But yes, I always find it interesting that despite the knee-jerk reaction of teachers being frauds, charlatans, and pretentious oafs, everyone is still desperate to send their kids to the most elite (and name driven) schools. Wait a minute, you want your kid to have the meanigless, ivory tower education you claim to despise?
This semester, I'm spending the entire first 6 weeks just dicussing, reading, and writing about the idea of education in my Comp I course; when I ask them what it means to be educated, 9 out of 10 of them immediately start in on, "you can be educated without going to school, I know so many idiots who have high level degrees--people with NO common sense." Oh really? Like who? I love this stereotype of the PhD professor who can't cross the road without reading a book on it. So we're trying to deal with some of these stereotypes and outright myths, particularly in reading essays about people on the "bottom" who used education as a way to become free--Douglass, Angelou, Malcolm X, V.S. Naipaul, etc. , etc. The biggest fraud in the world is that perpetuated by the right, that education is trying to oppress you (all these right wingers have elite degrees, mind you!). So many down and out students from Ada and the surrounding areas can really see the difference between bitter poverty and quality of life with a simple diploma. It will literally change their lives, but also educate them in a profound way--make them stop being so succeptible to second-hand gossip that passes for education among so many Americans.

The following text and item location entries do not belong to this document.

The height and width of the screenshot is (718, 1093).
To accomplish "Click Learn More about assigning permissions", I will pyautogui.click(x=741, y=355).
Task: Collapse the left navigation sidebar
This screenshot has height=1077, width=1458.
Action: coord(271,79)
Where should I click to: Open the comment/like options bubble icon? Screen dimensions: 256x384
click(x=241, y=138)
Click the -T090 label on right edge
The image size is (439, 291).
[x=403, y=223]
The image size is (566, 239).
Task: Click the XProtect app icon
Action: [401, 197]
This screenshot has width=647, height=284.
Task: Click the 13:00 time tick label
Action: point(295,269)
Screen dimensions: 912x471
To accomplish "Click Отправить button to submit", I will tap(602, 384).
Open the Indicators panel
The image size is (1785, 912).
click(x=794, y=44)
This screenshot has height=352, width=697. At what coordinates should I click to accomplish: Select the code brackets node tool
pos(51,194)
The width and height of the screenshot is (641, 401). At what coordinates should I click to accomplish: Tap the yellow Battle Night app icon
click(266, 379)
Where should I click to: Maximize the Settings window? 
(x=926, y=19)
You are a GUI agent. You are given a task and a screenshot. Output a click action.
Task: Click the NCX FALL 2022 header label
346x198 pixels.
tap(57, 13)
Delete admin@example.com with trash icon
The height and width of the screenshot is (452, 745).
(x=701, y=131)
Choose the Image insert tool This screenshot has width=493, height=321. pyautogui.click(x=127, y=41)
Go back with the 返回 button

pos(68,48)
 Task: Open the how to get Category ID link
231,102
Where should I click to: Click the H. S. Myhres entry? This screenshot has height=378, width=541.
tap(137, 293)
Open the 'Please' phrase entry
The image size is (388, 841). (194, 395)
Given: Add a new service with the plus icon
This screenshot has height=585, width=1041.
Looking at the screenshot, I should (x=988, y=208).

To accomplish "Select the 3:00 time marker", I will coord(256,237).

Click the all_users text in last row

For example, the work study girl in our office, a very nice and smart girl, is utterly ignorant about politics. She says she might give Obama a "pity vote," but doesn't like him. I gently pressed her as to why, and she said, "well...people say he's a Muslim, and he probably is..." I explained that the internet alone could educate her, if she read widely, to say nothing of the radio, books, and other media. There's no excuse not to know who to vote for. She said she cares passionately about immigration reform (she's half Native American, half Mexican). I said, have you seen McCain's recent statements about this?! They're 180 degrees from what he believed a few years ago. If she knew, she would have no doubts, so I hope she takes the two seconds to educate herself. Again, that's what college does--it makes you able to read the world, gives you that "open-ended" education that leaves no door closed; you know how to open it, and have an inkling of what's behind it.
You're career in teaching is far from over, even if you do take a brief hiatus. You have a lot to share and teach people, and it would be a shame to abandon it. We'll see what happens in the coming year!